A diverse range of applications and equipment was beginning to pose maintenance and management challenges to the organization as a result of license stipulations, which in turn would pose migration issues if Total Gas & Energy simply tried to virtualize the legacy technologies. Meanwhile, other systems were coming out of their support lifecycle and could pose risks or create lengthy rebuild times if a fault was to take place. As a result, Total Gas & Power was looking to simplify the technology estate by reducing the number of platforms. Total Gas & Power needed to consolidate its workloads onto fewer platforms and reduce the operational overhead through centralized management platforms.

“We wanted to come off much of the legacy equipment that we still have, such as old Sun SPARC boxes and x86 systems, as we consolidate the datacenter. Essentially, we want to remove—if possible—our storage area network (SAN) and bring everything in, but it’s a complicated puzzle because there are so many things that hang off that SAN,” Maidment says.

At the core of the change program was digital transformation, allowing Total Gas & Energy to adopt a DevOps approach for developing and maintaining applications for the business. But in order to adopt DevOps, the infrastructure had to be modernized.

"One of the most significant customers for Total Gas & Power is supplying a network of commercial electric car charging points."

Architectural View

Total Gas & Power selected a stack of Nutanix Enterprise Cloud Software tools to transform the infrastructure of the energy company and provide the fuel for a DevOps culture. Maidment explained he and his team now have a Prism management console, Beam Multi-Cloud Governance for AWS and Azure environments, as well as NX Series hardware and disaster recovery to a Nutanix remote site. This stack of tools is responsible for 300 virtual machines that host middleware and applications for the billing, phone, business processes, and print requirements.

Speaking to the author at the Nutanix .NEXT event in Copenhagen, Maidment said the project is already saving Total Gas & Power money, and he expects a strong return on investment.

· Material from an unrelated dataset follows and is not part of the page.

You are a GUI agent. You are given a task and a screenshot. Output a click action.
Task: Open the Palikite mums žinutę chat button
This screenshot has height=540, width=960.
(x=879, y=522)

Maidment added that the strategic decision to partner with Nutanix was powered forward by the need for Total Gas & Power to replace its disaster recovery (DR) facilities. Previously, they had worked with IBM using a facility that was about to be redeveloped. The Nutanix stack provides the energy firm with a layer of abstraction at the storage level. This abstraction layer removes the need for the business to provision and maintain separate storage hardware, providing the architect and Total Gas & Power with a simplified infrastructure that is easier to deploy and requires less support.

The new infrastructure demonstrated its business benefit when a third party organization Total Gas & Power worked with faced difficulties. Total Gas & Power was able to spin up an office in a weekend to serve customers of the third party and guarantee services from Total that the third party had agreed upon.

Maidment has been with Total Gas & Power since September 2013 when he joined the UK market energy supplier from a year in the technology supplier community. He first became a senior engineer and architect with information services business, McGraw Hill, where he spent nine years.

"Some of the legacy technology was not complementary to what we wanted to achieve as a business."